Novel lytic drug shows promise for S. aureus bacteraemia
The addition of the first-in-class direct lytic agent exebacase (lysin CF-301) to standard-of-care (SOC) antibiotics demonstrated efficacy against Staphylococcus aureus bacteraemia (SAB), particularly difficult-to-treat methicillin-resistant SA (MRSA), compared with SOC antibiotics alone, according to the results of a phase II trial presented at ECCMID 2019.

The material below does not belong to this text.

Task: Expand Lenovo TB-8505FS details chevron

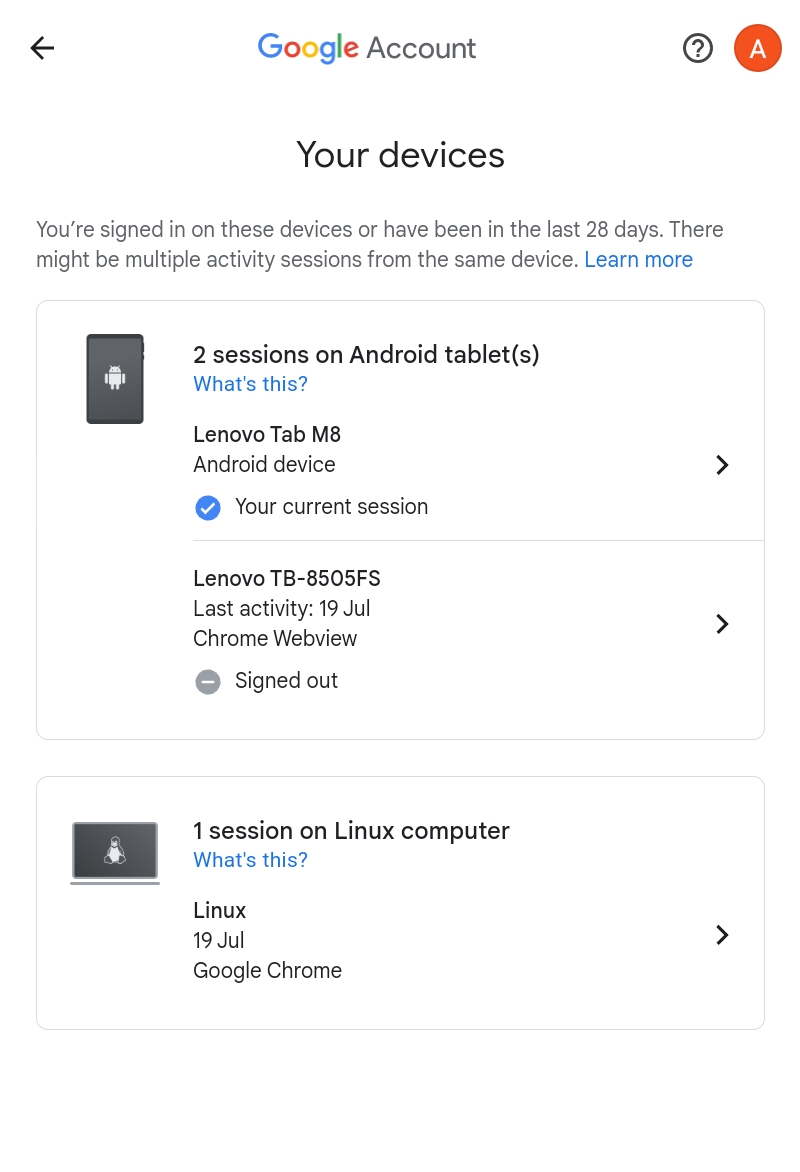Action: click(722, 624)
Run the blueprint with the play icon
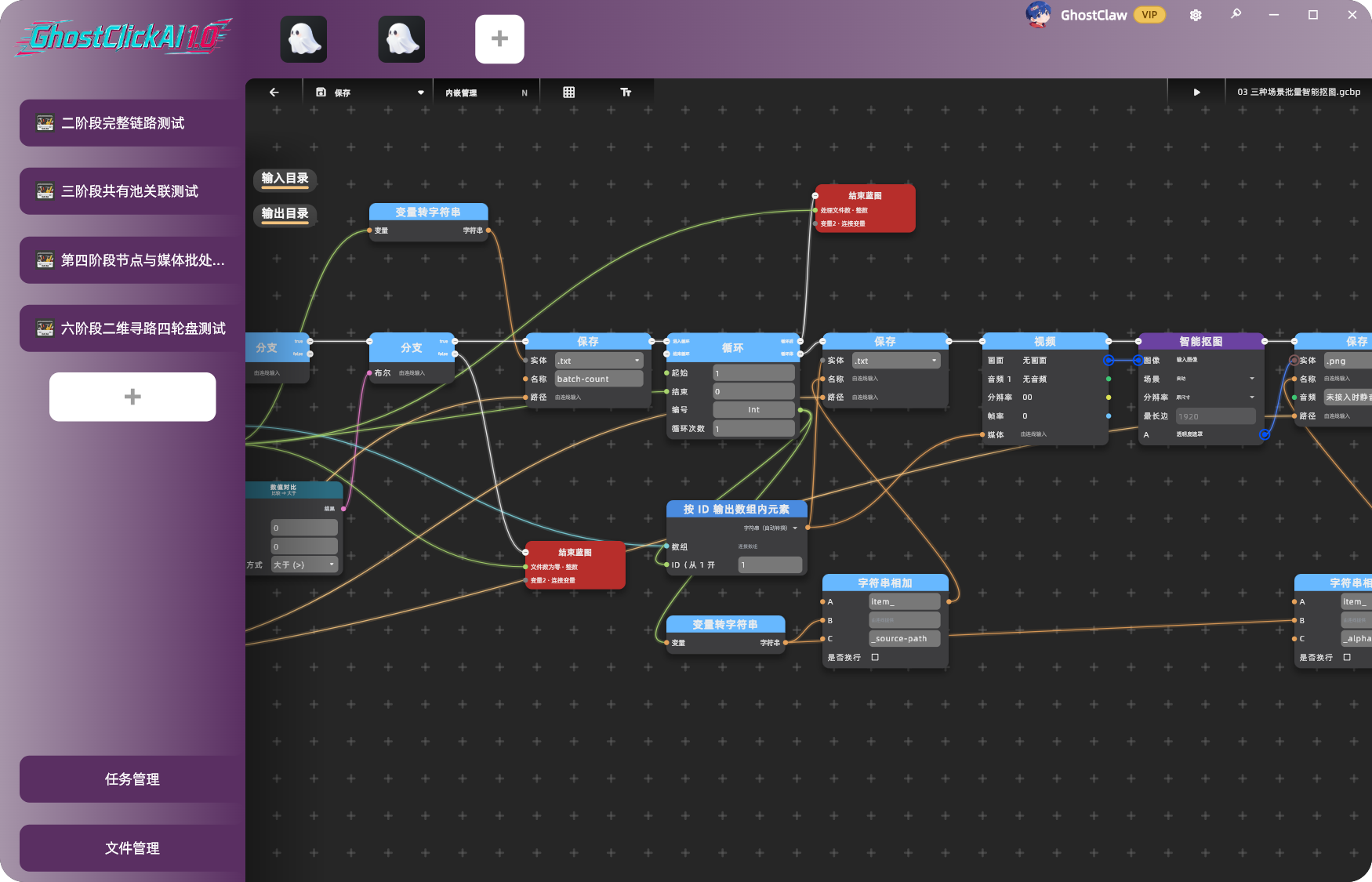This screenshot has height=882, width=1372. tap(1196, 93)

Researchers randomized 121 adults (mean age 56 years, 68 percent male) with documented SAB (including endocarditis) 3:2 to receive SOC alone (mean, 30.5 days) or in combination with a single, 2-hour infusion of exebacase (mean SOC, 33.3 days). The microbiological intention-to-treat (mITT) cohort comprised 116 individuals. The primary endpoint was clinical response rate (CRR) at day 14, which pertains to improvement/resolution of signs and symptoms without metastatic foci or complications and no changes in antibiotic treatment or further medical intervention. [ECCMID 2019, abstract L0012]

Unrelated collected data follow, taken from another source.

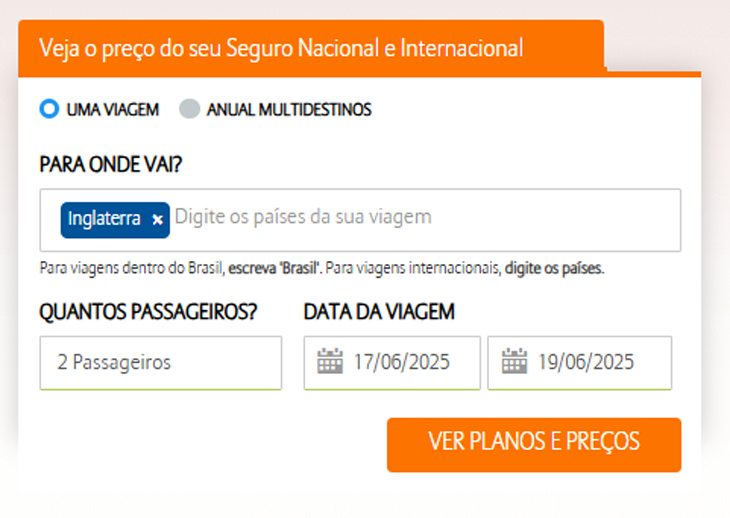Open calendar icon beside 19/06/2025

pyautogui.click(x=514, y=361)
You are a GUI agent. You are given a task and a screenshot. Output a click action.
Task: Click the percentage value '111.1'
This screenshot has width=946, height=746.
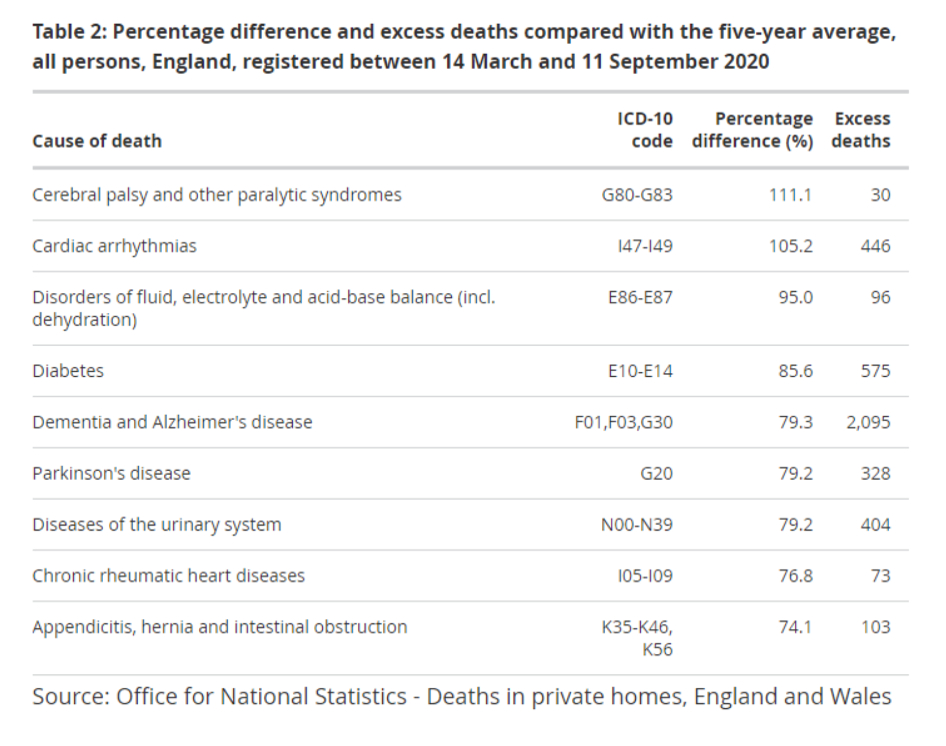790,195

MRSA frequency was similar between groups (38.0 percent vs 35.6 percent for exebacase + SOC vs SOC alone). The incidence of bacteraemia was as follows: uncomplicated bacteraemia (13.8 percent), complicated bacteraemia (67.2 percent), right-sided endocarditis (RSE; 6.9 percent), and left-sided endocarditis (LSE; 12.1 percent).

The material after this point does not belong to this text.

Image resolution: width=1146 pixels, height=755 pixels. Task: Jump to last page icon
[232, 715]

CRR at day 14 in the mITT cohort was numerically higher in the exebacase + SOC vs SOC alone arm (70.4 percent vs 60.0 percent; p=0.314), and significantly higher in the exebacase + SOC arm in the MRSA subgroup (74.1 percent vs 31.3 percent; p=0.010).
“A single dose of exebacase plus SOC resulted in a 42.8-percent higher CRR in the prespecified MRSA subgroup vs SOC alone,” said study author Dr Vance Fowler from Duke University Medical Centre in Durham, North Carolina, US.
Moreover, compared with SOC alone recipients, CRRs at day 14 were higher among exebacase + SOC recipients with complicated bacteraemia (78.6 percent vs 58.3 percent) and RSE (60.0 percent vs 33.3 percent). However, these should be interpreted with caution as the sample sizes were limited, noted Fowler.
The incidence of treatment-emergent adverse events (TEAEs) was balanced between study arms (88.9 percent [exebacase + SOC] vs 85.1 percent [SOC]) as were serious TEAEs (45.8 percent vs 51.1 percent). Mortality rate through test-of-cure was higher in the exebacase + SOC vs SOC arm (19.4 percent vs 14.9 percent) which, according to Fowler, could have been due to the higher LSE rates in the exebacase + SOC vs SOC arm (15.5 percent and 6.7 percent). There were no reports of hypersensitivity to or discontinuation of the study drug.
Given the suboptimal SOC for SAB and endocarditis, which could be lethal, identifying new treatment alternatives is imperative, noted Fowler. With a rapid, targeted, and species-specific mechanism of action, lysins work synergistically with traditional antibiotics and have a low propensity for resistance.
“[Our findings showed that] exebacase demonstrated clinically meaningful improvements in RR … for MRSA bacteraemia including endocarditis and was well-tolerated … [Therefore,] exebacase may represent a novel treatment possibility for SAB and endocarditis,” said Fowler, adding that the findings could support further evaluation of this new agent in a definitive phase III trial.